Discorso
24 gennaio 2003

D'Alema - La mia solidarietà ad Asor Rosa


Vorrei esprimere la mia solidarietà ad Alberto Asor Rosa. E vorrei farlo pubblicamente per una ragione particolare. Asor Rosa ha scritto un libro sulla guerra – la guerra contemporanea – che si può certamente discutere. Personalmente, mi trovo in dissenso con una parte – e non la meno significativa – dell’analisi suggerita e delle conclusioni che se ne traggono. Nei confronti dell’autore avrei molte altre ragioni di polemica, e persino di amarezza. Ma, ovviamente, non è questo il punto.

Asor Rosa, a margine di una presentazione del suo libro, è stato accusato da un gruppo di giovani esponenti della comunità ebraica milanese di alimentare l’antisemitismo. Imputazione che non ha pari. Forse, dopo il ‘900, la più terribile che possa colpire la reputazione e la dignità di un intellettuale. Immagino che l’episodio lo abbia colpito e ferito. Egli ha comunque replicato con misura e anche di questo, credo, è giusto dargli atto.

La mia solidarietà, però, non nasce solo dalla stima e da una consuetudine antica. C’è un aspetto rilevante della vicenda che penso debba venire in luce. Gli ebrei hanno vissuto, e conservano sulla pelle oltre che nella memoria, la più devastante delle persecuzioni. Ma proprio per questo pesa su ciascuno di loro una responsabilità. Che è quella di vigilare, col rigore necessario, su ogni possibile sintomo di una rinascita possibile dell’odio e della violenza antisemita. Per molte ragioni essi possiedono più di chiunque altro l’autorevolezza, e non solo il diritto, di denunciare il riemergere di quei sentimenti che hanno infangato la storia del secolo passato, causando un lutto collettivo dal quale non si libereranno molte generazioni a venire. Se mi è concessa la semplificazione, è come se avessero a disposizione un’arma di straordinario potere. Che, come tutte le armi, va usata con criterio e ragionevolezza, pena il produrre un danno irreparabile al funzionamento dell’arma stessa, e cioè la perdita della sua credibilità.

Non sono tra quanti ritengono l’antisemitismo, nel mondo contemporaneo, un incubo definitivamente sconfitto. Tutt’altro. Ma appunto questa convinzione dovrebbe spingere tutti – anche i giovani ebrei di Milano – a non usare quell’accusa micidiale contro persone la cui biografia, cultura e mentalità rappresentano una testimonianza di sentimenti esattamente opposti. Quando poi, la critica e la violenza verbale trovano riparo nell’idea che non si possa criticare – come molti fanno – una politica sbagliata, quale quella perseguita da Sharon, allora il pericolo incombente – duole dirlo – è quello dell’intolleranza verso posizioni che hanno il solo difetto di non essere condivise.

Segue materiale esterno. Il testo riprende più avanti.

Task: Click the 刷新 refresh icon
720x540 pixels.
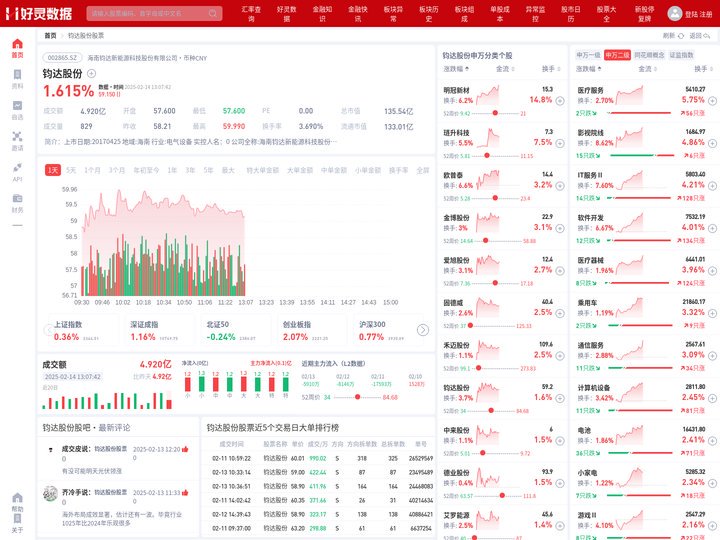Action: click(681, 36)
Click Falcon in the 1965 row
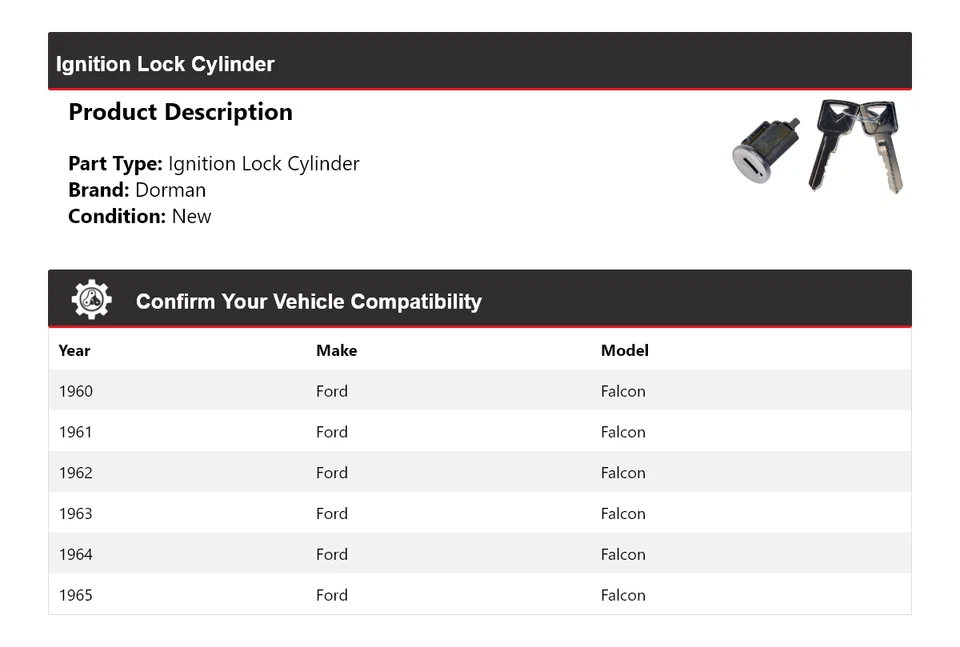960x647 pixels. tap(623, 595)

Rifletta, dunque, Asor Rosa – come egli ha detto che farà – sulle critiche ricevute. E riflettano i ragazzi di Milano sulla loro reazione e sulla necessità di non “consumare” inutilmente parole che conservano un valore e un significato profondo anche per quanti possono, con piena legittimità, coltivare una lettura diversa delle cose del mondo. Ne trarrà giovamento la cultura, certo, ma anche la serenità e il respiro di un libero confronto delle idee capace – laddove il momento venisse davvero – di individuare il nemico giusto.